- [Work required]
Reproduce the following lines exactly as they appear, including every line of the material.

- [Excerpted data]
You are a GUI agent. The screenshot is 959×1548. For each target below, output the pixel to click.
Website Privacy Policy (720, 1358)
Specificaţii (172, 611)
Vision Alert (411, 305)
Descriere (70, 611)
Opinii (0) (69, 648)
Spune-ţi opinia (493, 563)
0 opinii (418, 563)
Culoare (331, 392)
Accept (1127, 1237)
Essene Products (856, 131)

- [Right answer]
You are a GUI agent. The screenshot is 959×1548. For each target below, output the pixel to click.
Website Privacy Policy (720, 1358)
Specificaţii (172, 611)
Vision Alert (411, 305)
Descriere (70, 611)
Opinii (0) (69, 648)
Spune-ţi opinia (493, 563)
0 opinii (418, 563)
Culoare (331, 392)
Accept (1127, 1237)
Essene Products (856, 131)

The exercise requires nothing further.